Hypothesis

Centrosome amplification in aged somatic cells is not merely a by‑product of damage but an active signal that modulates the germline stem cell niche to limit reproductive output, thereby enforcing generational turnover. According to this view, supernumerary centrosomes trigger a p53‑dependent senescence program that releases a specific subset of senescence‑associated secretory phenotype (SASP) factors—particularly IGF‑binding proteins and Wnt antagonists—into the circulation. These factors travel to the gonad where they suppress germline stem cell proliferation, reducing fecundity in older individuals. Evolution would retain this mechanism because it speeds up allele turnover and enhances population adaptability without requiring lethal pathology.

Mechanistic Reasoning

1. Centrosome‑p53‑SASP link – In late‑passage fibroblasts, loss of γ‑tubulin and pericentrin leads to centrosome fragmentation, which recruits p53 to the amplified centrosomes 6. p53 then transcriptionally activates a restricted SASP profile enriched for IGFBP‑5 and SFRP2, proteins known to inhibit germline stem cell activity 3.

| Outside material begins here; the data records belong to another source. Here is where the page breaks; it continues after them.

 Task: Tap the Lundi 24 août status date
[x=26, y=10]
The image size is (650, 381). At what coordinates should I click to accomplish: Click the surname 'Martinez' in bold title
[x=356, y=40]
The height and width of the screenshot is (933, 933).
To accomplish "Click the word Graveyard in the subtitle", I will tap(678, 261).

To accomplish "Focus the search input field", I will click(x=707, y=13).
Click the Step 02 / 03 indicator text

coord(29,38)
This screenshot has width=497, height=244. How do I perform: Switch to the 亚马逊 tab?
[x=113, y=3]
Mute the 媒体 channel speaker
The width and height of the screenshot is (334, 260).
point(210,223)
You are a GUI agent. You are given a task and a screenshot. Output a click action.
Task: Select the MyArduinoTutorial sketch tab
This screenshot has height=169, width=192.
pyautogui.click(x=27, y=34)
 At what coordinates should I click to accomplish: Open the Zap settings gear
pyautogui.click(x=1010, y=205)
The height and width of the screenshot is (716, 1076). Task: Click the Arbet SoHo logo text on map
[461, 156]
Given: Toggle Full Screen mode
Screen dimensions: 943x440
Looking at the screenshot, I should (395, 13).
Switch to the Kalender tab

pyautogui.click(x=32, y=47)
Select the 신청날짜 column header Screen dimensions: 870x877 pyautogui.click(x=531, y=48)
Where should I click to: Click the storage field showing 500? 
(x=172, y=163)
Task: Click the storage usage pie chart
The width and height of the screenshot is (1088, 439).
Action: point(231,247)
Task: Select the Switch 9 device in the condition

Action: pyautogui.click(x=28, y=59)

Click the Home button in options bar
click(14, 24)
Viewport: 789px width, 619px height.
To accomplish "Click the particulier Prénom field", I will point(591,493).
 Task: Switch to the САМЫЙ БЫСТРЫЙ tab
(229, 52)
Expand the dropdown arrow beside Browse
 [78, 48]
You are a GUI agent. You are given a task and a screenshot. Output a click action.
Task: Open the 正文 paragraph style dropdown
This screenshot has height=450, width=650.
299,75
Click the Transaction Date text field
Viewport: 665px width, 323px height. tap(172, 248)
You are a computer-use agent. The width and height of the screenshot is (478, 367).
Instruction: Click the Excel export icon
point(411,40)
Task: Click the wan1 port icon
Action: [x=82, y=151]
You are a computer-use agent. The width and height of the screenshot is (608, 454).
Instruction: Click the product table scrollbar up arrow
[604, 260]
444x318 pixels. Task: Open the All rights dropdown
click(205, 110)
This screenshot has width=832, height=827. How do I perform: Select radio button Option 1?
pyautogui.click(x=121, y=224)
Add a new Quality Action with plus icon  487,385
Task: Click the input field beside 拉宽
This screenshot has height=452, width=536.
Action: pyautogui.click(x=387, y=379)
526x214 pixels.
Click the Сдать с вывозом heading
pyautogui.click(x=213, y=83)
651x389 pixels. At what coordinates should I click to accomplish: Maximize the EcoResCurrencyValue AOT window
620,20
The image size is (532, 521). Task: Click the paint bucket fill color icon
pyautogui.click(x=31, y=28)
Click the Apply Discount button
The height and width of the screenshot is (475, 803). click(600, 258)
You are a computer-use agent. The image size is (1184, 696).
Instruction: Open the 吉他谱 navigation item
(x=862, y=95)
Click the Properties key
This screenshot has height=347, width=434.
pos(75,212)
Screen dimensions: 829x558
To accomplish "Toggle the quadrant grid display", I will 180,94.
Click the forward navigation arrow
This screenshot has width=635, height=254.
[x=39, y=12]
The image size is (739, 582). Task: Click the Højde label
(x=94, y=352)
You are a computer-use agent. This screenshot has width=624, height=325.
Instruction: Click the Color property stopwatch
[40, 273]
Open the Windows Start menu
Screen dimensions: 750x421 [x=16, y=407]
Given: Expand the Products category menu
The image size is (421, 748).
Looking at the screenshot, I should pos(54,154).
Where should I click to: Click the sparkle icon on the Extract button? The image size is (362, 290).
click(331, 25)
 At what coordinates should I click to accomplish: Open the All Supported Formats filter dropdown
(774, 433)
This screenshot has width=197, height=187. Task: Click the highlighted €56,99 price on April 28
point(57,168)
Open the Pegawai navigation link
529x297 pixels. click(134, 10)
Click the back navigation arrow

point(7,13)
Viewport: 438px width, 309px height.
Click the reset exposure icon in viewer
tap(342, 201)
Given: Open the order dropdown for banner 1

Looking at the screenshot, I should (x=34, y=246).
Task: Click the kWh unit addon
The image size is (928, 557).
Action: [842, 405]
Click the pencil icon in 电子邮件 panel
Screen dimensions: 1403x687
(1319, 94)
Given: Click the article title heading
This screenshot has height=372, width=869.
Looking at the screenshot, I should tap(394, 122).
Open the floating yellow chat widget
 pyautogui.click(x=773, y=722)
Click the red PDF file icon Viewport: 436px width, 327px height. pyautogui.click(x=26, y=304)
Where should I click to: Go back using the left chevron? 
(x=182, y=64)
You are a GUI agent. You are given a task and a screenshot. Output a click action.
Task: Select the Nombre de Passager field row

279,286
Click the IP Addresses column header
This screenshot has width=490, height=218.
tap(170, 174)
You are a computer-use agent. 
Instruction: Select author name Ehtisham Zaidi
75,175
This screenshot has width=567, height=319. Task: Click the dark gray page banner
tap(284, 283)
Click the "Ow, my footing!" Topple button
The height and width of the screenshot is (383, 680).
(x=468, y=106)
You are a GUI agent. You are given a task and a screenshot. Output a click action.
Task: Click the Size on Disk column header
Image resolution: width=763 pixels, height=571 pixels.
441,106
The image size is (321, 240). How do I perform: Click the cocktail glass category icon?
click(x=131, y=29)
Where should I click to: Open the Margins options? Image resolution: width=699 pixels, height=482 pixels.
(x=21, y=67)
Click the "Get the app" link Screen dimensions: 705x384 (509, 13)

2. Systemic communication – Extracellular vesicles shed from senescent centrosome‑amplified cells carry these SASP proteins to the gonadal niche, where they activate downstream pathways (e.g., reduced AKT signaling in germline stem cells) that induce quiescence or apoptosis.

3. Feedback to somatic aging – Reduced germline signaling lowers circulating gonadotropins, which in turn diminishes gonadal steroid production, reinforcing somatic senescence via altered metabolic homeostasis—a loop that couples reproductive decline with organismal aging.

Testable Predictions

• Genetic suppression: Conditional knockout of pericentrin in liver or muscle of aged mice will reduce centrosome amplification, lower IGFBP‑5/SFRP2 levels in serum, and extend lifespan without increasing tumor incidence. If the hypothesis is false, lifespan will not change despite reduced centrosome numbers.

• SASP neutralization: Administration of neutralizing antibodies against IGFBP‑5 or SFRP2 in aged animals should rescue germline stem cell proliferation (measured by BrdU incorporation in testis/ovary) and increase litter size, while leaving somatic senescence markers (p16, SA‑β‑gal) unchanged.

• Gain‑of‑function: Overexpressing pericentrin‑destabilizing peptides in young mice to induce centrosome amplification will prematurely elevate serum IGFBP‑5/SFRP2, decrease germline stem cell activity, and shorten reproductive span, even if overall longevity is unaffected.

• Population competition: In mixed‑age Drosophila populations, flies with genetically dampened centrosome amplification (via pericentrin RNAi) will show higher individual longevity but lower competitive advantage over generations compared with wild‑type flies, supporting a group‑selection benefit.

Falsifiability

If any of the above interventions fail to produce the predicted directional changes—e.g., reducing centrosome amplification does not alter circulating IGFBP‑5/SFRP2 or germline activity, or neutralizing those factors does not improve fecundity—the hypothesis would be refuted, suggesting centrosome amplification acts solely as a cell‑intrinsic timer without systemic reproductive regulation.

Implications

Viewing centrosome amplification as a programmed signal reframes longevity medicine: rather than bluntly blocking senescence, therapies could fine‑tune the SASP‑germline axis to extend healthspan while preserving the evolutionary advantage of generational turnover.